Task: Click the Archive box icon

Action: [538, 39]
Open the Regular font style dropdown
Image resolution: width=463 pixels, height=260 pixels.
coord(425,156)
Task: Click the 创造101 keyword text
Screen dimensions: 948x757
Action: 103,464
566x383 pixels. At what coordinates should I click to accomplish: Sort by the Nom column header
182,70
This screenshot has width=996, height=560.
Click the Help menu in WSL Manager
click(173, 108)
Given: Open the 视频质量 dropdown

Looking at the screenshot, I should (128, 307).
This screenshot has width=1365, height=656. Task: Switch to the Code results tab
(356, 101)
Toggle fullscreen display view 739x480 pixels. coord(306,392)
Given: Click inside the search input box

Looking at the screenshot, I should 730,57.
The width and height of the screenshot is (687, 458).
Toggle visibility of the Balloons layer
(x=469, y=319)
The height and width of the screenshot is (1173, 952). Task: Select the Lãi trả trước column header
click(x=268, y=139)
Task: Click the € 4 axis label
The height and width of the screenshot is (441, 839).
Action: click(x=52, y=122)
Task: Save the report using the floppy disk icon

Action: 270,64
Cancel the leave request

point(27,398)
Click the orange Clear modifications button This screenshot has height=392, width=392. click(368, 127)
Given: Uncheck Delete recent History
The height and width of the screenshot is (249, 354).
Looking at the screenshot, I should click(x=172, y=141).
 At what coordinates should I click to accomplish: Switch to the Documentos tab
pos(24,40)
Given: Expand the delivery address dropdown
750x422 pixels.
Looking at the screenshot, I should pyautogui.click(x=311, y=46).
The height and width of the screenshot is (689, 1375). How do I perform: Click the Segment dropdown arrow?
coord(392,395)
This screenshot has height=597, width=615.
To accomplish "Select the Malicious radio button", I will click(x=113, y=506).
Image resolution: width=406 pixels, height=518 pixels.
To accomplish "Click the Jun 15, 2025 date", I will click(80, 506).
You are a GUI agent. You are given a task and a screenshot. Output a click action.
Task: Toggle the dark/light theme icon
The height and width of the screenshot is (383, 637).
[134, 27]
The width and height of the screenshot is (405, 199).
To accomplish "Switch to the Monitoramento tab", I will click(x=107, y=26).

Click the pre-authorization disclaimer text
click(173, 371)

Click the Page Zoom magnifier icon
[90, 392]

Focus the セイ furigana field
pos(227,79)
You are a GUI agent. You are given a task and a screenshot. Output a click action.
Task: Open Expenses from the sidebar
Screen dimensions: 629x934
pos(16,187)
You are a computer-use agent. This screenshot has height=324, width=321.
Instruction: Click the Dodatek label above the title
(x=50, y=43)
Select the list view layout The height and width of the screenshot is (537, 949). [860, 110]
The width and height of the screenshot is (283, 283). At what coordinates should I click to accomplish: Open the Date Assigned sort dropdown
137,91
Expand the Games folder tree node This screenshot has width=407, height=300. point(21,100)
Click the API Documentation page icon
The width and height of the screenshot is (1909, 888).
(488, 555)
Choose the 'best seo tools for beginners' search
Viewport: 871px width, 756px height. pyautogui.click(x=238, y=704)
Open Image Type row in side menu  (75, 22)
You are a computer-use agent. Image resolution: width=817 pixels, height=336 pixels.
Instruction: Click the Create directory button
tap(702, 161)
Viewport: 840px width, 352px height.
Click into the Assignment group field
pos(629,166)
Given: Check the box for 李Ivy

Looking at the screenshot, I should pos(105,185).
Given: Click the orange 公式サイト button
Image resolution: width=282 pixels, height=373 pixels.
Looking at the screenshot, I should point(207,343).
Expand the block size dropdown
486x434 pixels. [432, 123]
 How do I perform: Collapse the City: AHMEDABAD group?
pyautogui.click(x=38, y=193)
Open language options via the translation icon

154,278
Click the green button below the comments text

————————

## ABOUT THIS EXERCISE:
Would you give the material above again, complete and exact?

## EXERCISE OUTPUT:
Task: Click the Archive box icon

Action: [538, 39]
Open the Regular font style dropdown
Image resolution: width=463 pixels, height=260 pixels.
coord(425,156)
Task: Click the 创造101 keyword text
Screen dimensions: 948x757
Action: 103,464
566x383 pixels. At what coordinates should I click to accomplish: Sort by the Nom column header
182,70
This screenshot has width=996, height=560.
Click the Help menu in WSL Manager
click(173, 108)
Given: Open the 视频质量 dropdown

Looking at the screenshot, I should (128, 307).
This screenshot has width=1365, height=656. Task: Switch to the Code results tab
(356, 101)
Toggle fullscreen display view 739x480 pixels. coord(306,392)
Given: Click inside the search input box

Looking at the screenshot, I should 730,57.
The width and height of the screenshot is (687, 458).
Toggle visibility of the Balloons layer
(x=469, y=319)
The height and width of the screenshot is (1173, 952). Task: Select the Lãi trả trước column header
click(x=268, y=139)
Task: Click the € 4 axis label
The height and width of the screenshot is (441, 839).
Action: click(x=52, y=122)
Task: Save the report using the floppy disk icon

Action: 270,64
Cancel the leave request

point(27,398)
Click the orange Clear modifications button This screenshot has height=392, width=392. click(368, 127)
Given: Uncheck Delete recent History
The height and width of the screenshot is (249, 354).
Looking at the screenshot, I should click(x=172, y=141).
 At what coordinates should I click to accomplish: Switch to the Documentos tab
pos(24,40)
Given: Expand the delivery address dropdown
750x422 pixels.
Looking at the screenshot, I should pyautogui.click(x=311, y=46).
The height and width of the screenshot is (689, 1375). How do I perform: Click the Segment dropdown arrow?
coord(392,395)
This screenshot has height=597, width=615.
To accomplish "Select the Malicious radio button", I will click(x=113, y=506).
Image resolution: width=406 pixels, height=518 pixels.
To accomplish "Click the Jun 15, 2025 date", I will click(80, 506).
You are a GUI agent. You are given a task and a screenshot. Output a click action.
Task: Toggle the dark/light theme icon
The height and width of the screenshot is (383, 637).
[134, 27]
The width and height of the screenshot is (405, 199).
To accomplish "Switch to the Monitoramento tab", I will click(x=107, y=26).

Click the pre-authorization disclaimer text
click(173, 371)

Click the Page Zoom magnifier icon
[90, 392]

Focus the セイ furigana field
pos(227,79)
You are a GUI agent. You are given a task and a screenshot. Output a click action.
Task: Open Expenses from the sidebar
Screen dimensions: 629x934
pos(16,187)
You are a computer-use agent. This screenshot has height=324, width=321.
Instruction: Click the Dodatek label above the title
(x=50, y=43)
Select the list view layout The height and width of the screenshot is (537, 949). [860, 110]
The width and height of the screenshot is (283, 283). At what coordinates should I click to accomplish: Open the Date Assigned sort dropdown
137,91
Expand the Games folder tree node This screenshot has width=407, height=300. point(21,100)
Click the API Documentation page icon
The width and height of the screenshot is (1909, 888).
(488, 555)
Choose the 'best seo tools for beginners' search
Viewport: 871px width, 756px height. pyautogui.click(x=238, y=704)
Open Image Type row in side menu  (75, 22)
You are a computer-use agent. Image resolution: width=817 pixels, height=336 pixels.
Instruction: Click the Create directory button
tap(702, 161)
Viewport: 840px width, 352px height.
Click into the Assignment group field
pos(629,166)
Given: Check the box for 李Ivy

Looking at the screenshot, I should pos(105,185).
Given: Click the orange 公式サイト button
Image resolution: width=282 pixels, height=373 pixels.
Looking at the screenshot, I should point(207,343).
Expand the block size dropdown
486x434 pixels. [432, 123]
 How do I perform: Collapse the City: AHMEDABAD group?
pyautogui.click(x=38, y=193)
Open language options via the translation icon

154,278
Click the green button below the comments text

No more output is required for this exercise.